Doing too much too soon\
Dr. Leslie Cho, MD a cardiologist at Cleveland Clinic’s Heart and Vascular Institute warns that folks who are not used to a rigorous daily exercise routine should take caution when the snow starts to fly.
People with cardiac risk factors, such as a family history of heart disease, diabetes, high cholesterol or high blood pressure are especially at risk.
“Shoveling snow is actually quite dangerous because it’s actually a very heavy workload,” said Cho. “If you haven’t been doing regular exercise and all of a sudden that first snowfall comes, and you’re shoveling a lot of snow out there, it can
create an excess burden.”
Cold is a factor
Dr. Cho said that medical providers often see an increase in heart attacks during the winter months.
The cold temperatures outdoors can certainly add to the risk, as cold temps cause the arteries to constrict, which can cause a sudden increase in blood pressure.
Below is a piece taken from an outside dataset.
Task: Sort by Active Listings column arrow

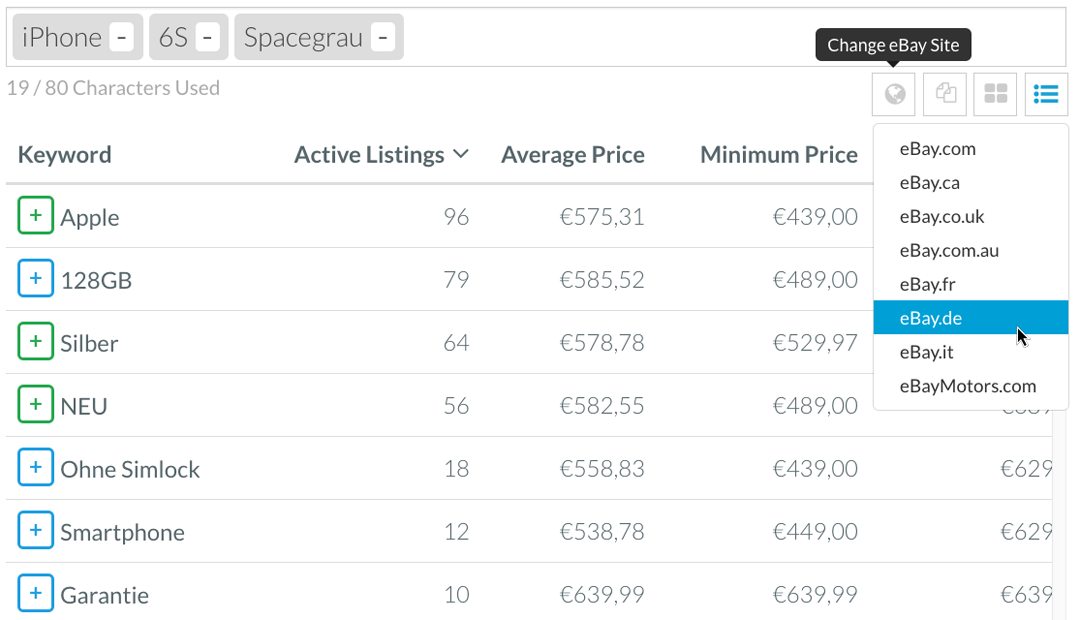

The increase in blood pressure, combined with too much physical exertion can be very dangerous.
Each year, shoveling snow sends more than 11,000 people to the hospital. While most have orthopedic injuries, 7 percent have cardiac problems, and many of these are heart attacks.
Tips for heart health anytime
Dr. Cho tells her patients that the best way to protect your heart during all seasons is eating healthy, performing regular exercise, and keeping stress levels to a minimum.
“You have to take it easy,” said Dr. Cho. “If you haven’t done any exercise throughout the year, maybe this is not the time to shovel your entire driveway.”